Nella maggioranza dei casi i nostri connazionali erano giovani, se non giovanissimi, che non ebbero un futuro».
-Quello che rappresenta il Titanic da tanti punti di vista lo possiamo solo immaginare; molti hanno conosciuto la sua storia guardando alcuni film, come ad esempio quello più recente scritto e diretto da James Cameron. In quella pellicola abbiamo potuto ammirare gli interni di lusso, le cabine, l’equipaggiamento in dotazione, come erano organizzate le classi, ma quella nave, oltre al mistero e ai numerosi dubbi che ancora non si sciolgono è qualcosa di più. A Southampton sono arrivate persone da diversi paesi per imbarcarsi: potenti industriali e anche disperati; quanti altri aspetti ancora ci sono oltre agli arredi, alle scialuppe e a passeggeri diversi per etnia ed estrazione sociale?

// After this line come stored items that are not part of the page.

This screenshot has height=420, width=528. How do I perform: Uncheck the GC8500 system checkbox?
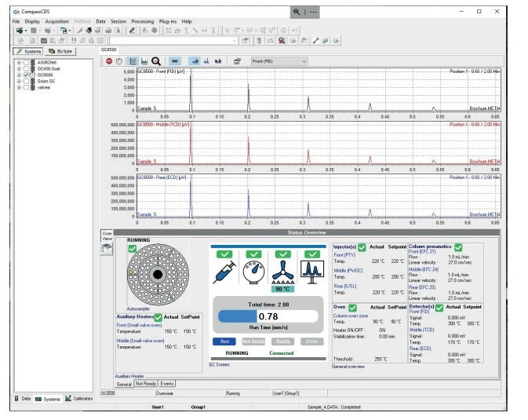pos(26,75)
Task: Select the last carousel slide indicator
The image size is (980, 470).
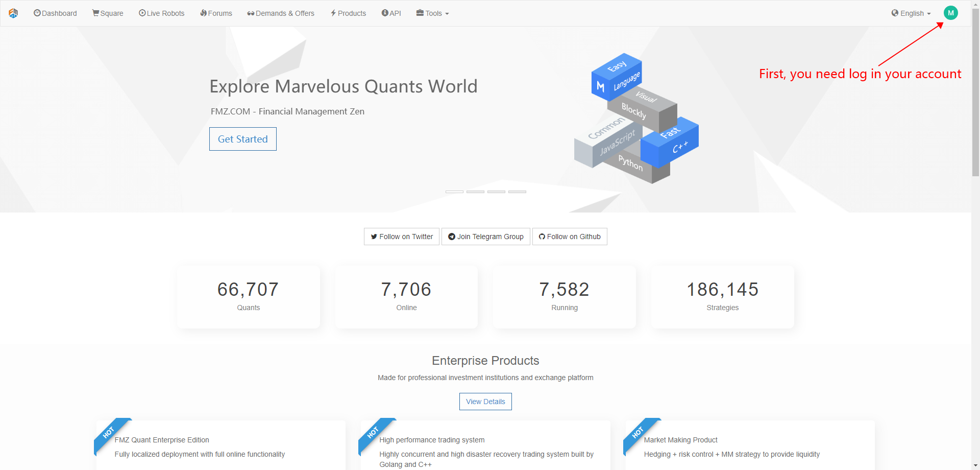Action: point(517,192)
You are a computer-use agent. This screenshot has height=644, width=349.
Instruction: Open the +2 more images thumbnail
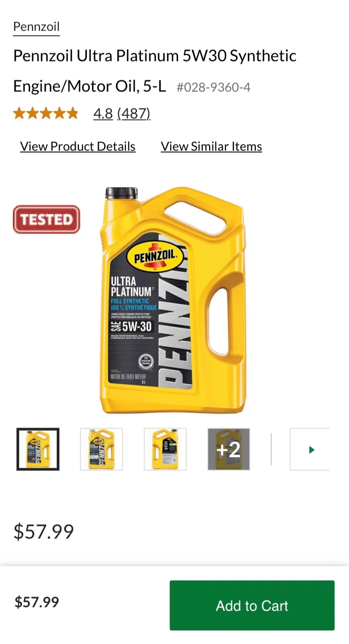click(229, 449)
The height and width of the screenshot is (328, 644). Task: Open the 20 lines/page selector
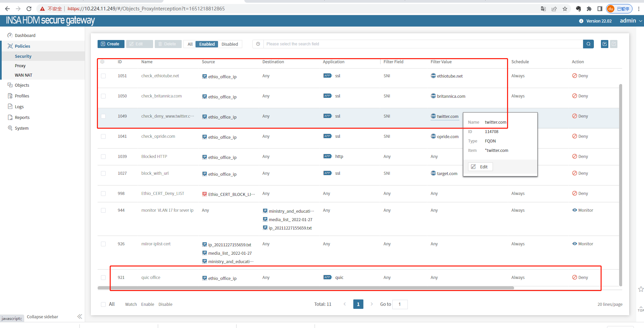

«Il Titanic rappresentava, in misura uguale sia come progetti sia come costruzione, il risultato della grande esperienza di una delle più importanti società armatoriali e di uno dei cantieri navali tra i più preparati da un punto di vista scientifico a livello mondiale. Rappresentava tutto quello che capacità di precisione e di conoscenza potevano escogitare per renderlo immune da qualunque disastro. Sul Titanic ci sono state e ci sono ancora numerose correnti di pensiero; vi è anche chi addirittura mette in dubbio che la nave sia mai partita».
-So che è di ritorno dall’Inghilterra per due conferenze; ci può raccontare qualcosa di questa esperienza? Qual è il tipo di pubblico che ha incontrato?
«Non è la prima volta che mi reco all’estero per delle conferenze. Fuori dall’Italia l’argomento che interessa di più è la storia dei nostri italiani, da dove venivano, cosa facevano, perché erano sul Titanic, e via discorrendo.
Sempre ho riscontrato un positivo e partecipe atteggiamento da parte del pubblico presente, forse e anche perché composto in massima parte da nostri connazionali che risiedono o si trovano lì per lavoro. Forse coloro che assistono alle mie conferenze sono entusiasti che a raccontare quelle vicende sia un italiano. Alcuni, tra i più giovani, non nascondono poi la vaga speranza che qualcuno di queste persone, che presero la via del mare oltre un secolo fa, provenisse proprio dalla loro stessa località d’origine. Non a caso sovente mi chiedono “non è che, per caso, a bordo c’era qualcuno originario di…?”».
Salutiamo e ringraziamo Claudio Bossi (che sabato 2 febbraio, alle ore 16.40, sarà ospite su Rai1 nel programma “ItaliaSì!”) per l’importante lavoro che svolge, per l’autorevolezza con la quale rappresenta l’Italia nel mondo e per il contributo alla ricerca e alla ricostruzione di un pezzo di storia fra i più avvincenti di tutti i tempi.